The story for those not in the know, is about a Princess cursed to turn into a White Swan by an evil sorcerer. When a Prince falls for her making the reversal of her spell possible, the sorcerer sends his seductive daughter, the “Black Swan” to lure the Prince away. Usually the two roles of the White and Black Swan are filled by the same dancer. The ballet’s artistic director, Thomas, played with a mix of foxy charm and lupine cruelty by Vincent Cassel, sees Nina fit the bill for the purer, more innocent White Swan, but demands she let herself go in order to be able to play the “Black Swan”.

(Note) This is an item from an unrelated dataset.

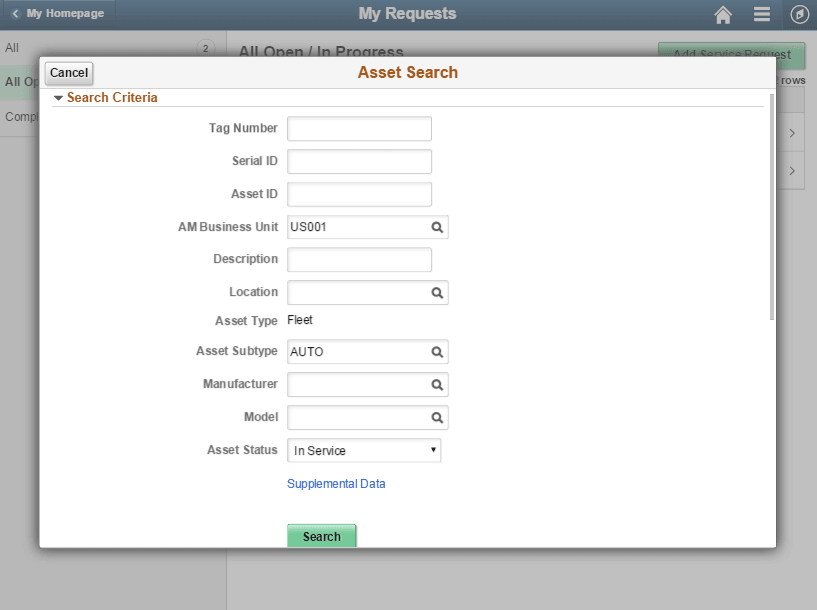Open the Asset Subtype lookup magnifier

tap(437, 352)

Meanwhile, a challenger in the form of the more sexually forward and adventurous ballerina Lily (Mila Kunis) threatens Nina’s status as the troupe’s future prima ballerina, while the company’s former prima ballerina, the bitter Beth (Winona Ryder) skewers Nina verbally. To add to all of that, Nina’s home life isn’t exactly healthy, living with a single Mom/former ballerina (Barbara Hershey) whose relationship with Nina seems to resemble more a cross between a best girlfriend and a warm pillow of suffocating affection and admiration rather than a wise source of guidance.
In recent years, Darren Aronofsky has established himself as a more restrained but no less intense Cronenberg in being the pioneer of millennial body horror. The difference between the two, to this reviewer, is that Cronenberg hits you like a sledgehammer, where Aronofsky is a drill motor like the one the hapless protagonist of his remarkable debut, Pi, puts into his temple. Cronenberg spills all the blood and guts in forceful outbursts at regular intervals, where Aronofsky piles on the incremental damage, cutting long and deep. Here his approach ,when applied to the gruelling physical conditioning of ballet, fits like a glove, just as it did his previous film, The Wrestler. Professional wrestling is after all, the balletic choreography of raw physical violence, and ballet is the refined choreography of raw emotional violence.

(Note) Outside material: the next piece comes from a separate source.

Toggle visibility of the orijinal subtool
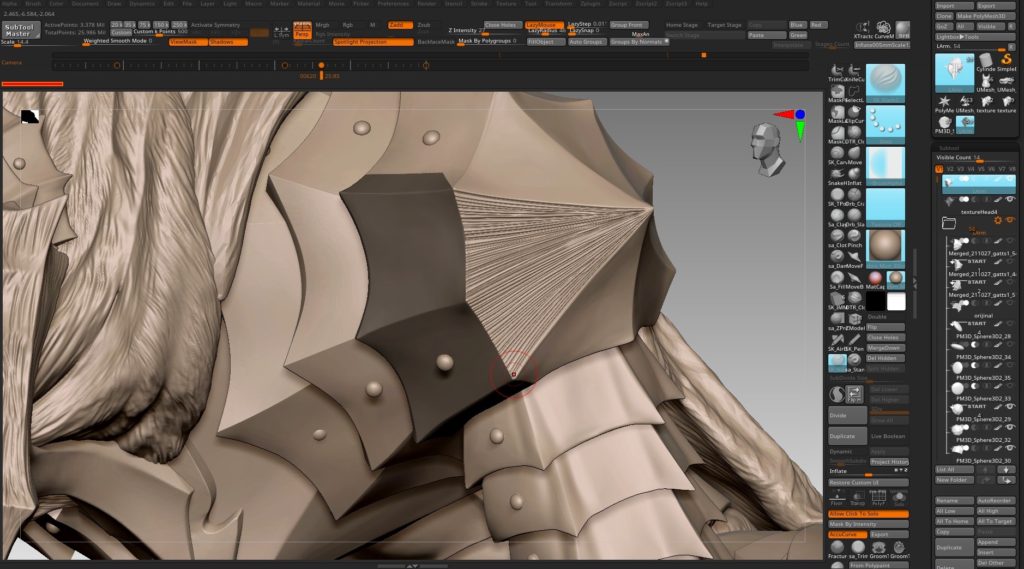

The result is a film that hurls you along from the first frame to the last without ever letting go. Aronofsky’s skilled direction, the raw photography of his regular collaborator Matthew Libatique, and Andrew Weisblum’s razor-edged editing combine to form a film that leaves you breathless with its intense rhythm. However, all that is in the favour of a script by Mark Heyman and Andres Heinz that is at worst simplistic, seeming trotting out various tired cliches about the need and drive of artists to achieve transcendence by self-destruction. Such an examination of female hysteria as the product of stunted sexuality would not be out of place in a 19th Century medical textbook. How else to explain the scene where Thomas encourages Nina to undergo what would have been known as “pelvic massage” in Victorian times in order to “release” herself?
While Portman’s wide-eyed earnestness is probably what won the Academy over and got her the nomination at this year’s Oscars, anyone who’s missed Winona Ryder since her prime in the early to mid 90s won’t be disappointed by her short appearance. After her particularly messy trial for shoplifting charges, it’s good to see her back to stealing scenes instead of haute couture. Her Beth is a self-destructive cyclone and sets the mood and the stakes for the struggle that ballet dancers have to undergo.
Black Swan is above all an exquisite yet acquired taste; your mileage will vary much depending on whether you think seeing a man turn into a giant crow or a hall filled with talking paintings count as nightmarish or funny. Black Swan is simply a hysterical film, pun intended. It’s so go for broke that the first metaphor that came to my mind was not swan-related at all: it’s a film that tries to cook its goose, and eats it.